* Problem to work on *
Which lines of the data below include the string "screenshot"? Return each of them.

Segment Start: Data shown

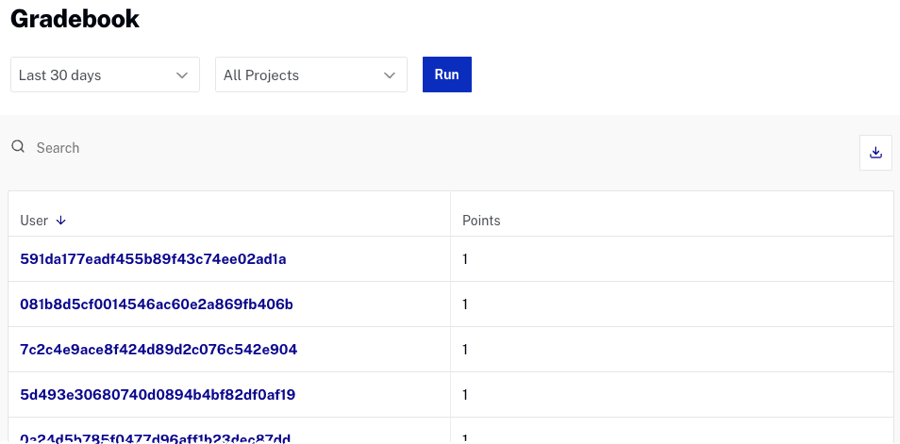Viewport: 900px width, 444px height.
Task: Click the chevron in All Projects
Action: pyautogui.click(x=390, y=75)
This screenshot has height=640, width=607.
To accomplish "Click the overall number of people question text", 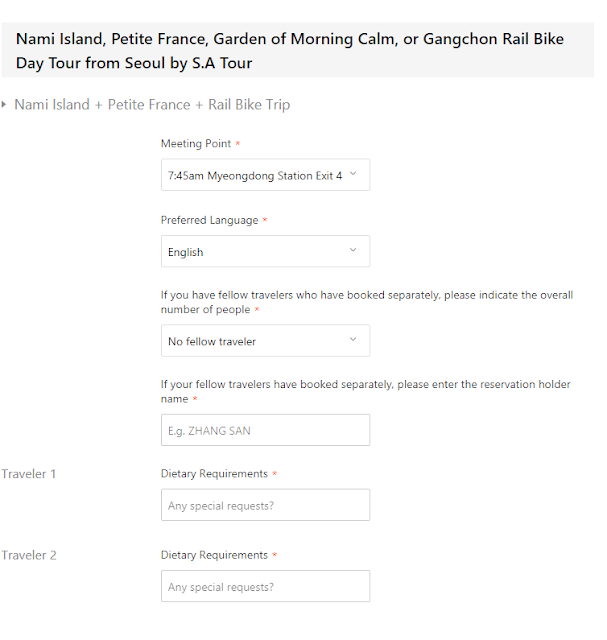I will (x=367, y=302).
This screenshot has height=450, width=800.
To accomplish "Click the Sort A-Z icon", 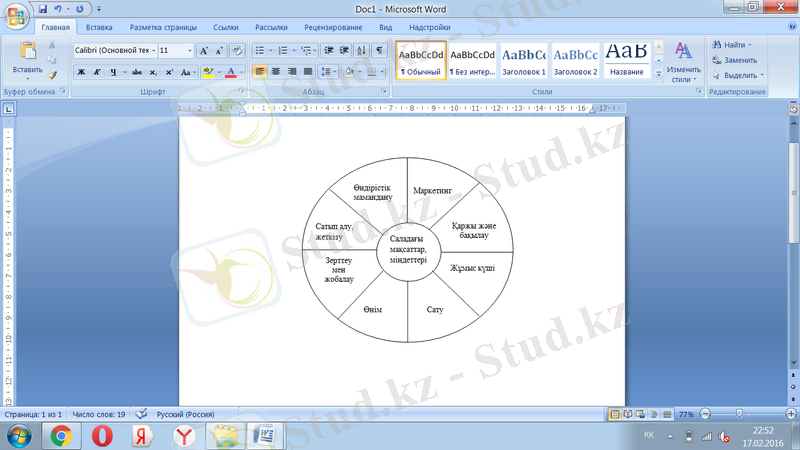I will point(360,50).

Segment End: Data shown

* Answer below *
This screenshot has height=640, width=607.
This screenshot has height=450, width=800.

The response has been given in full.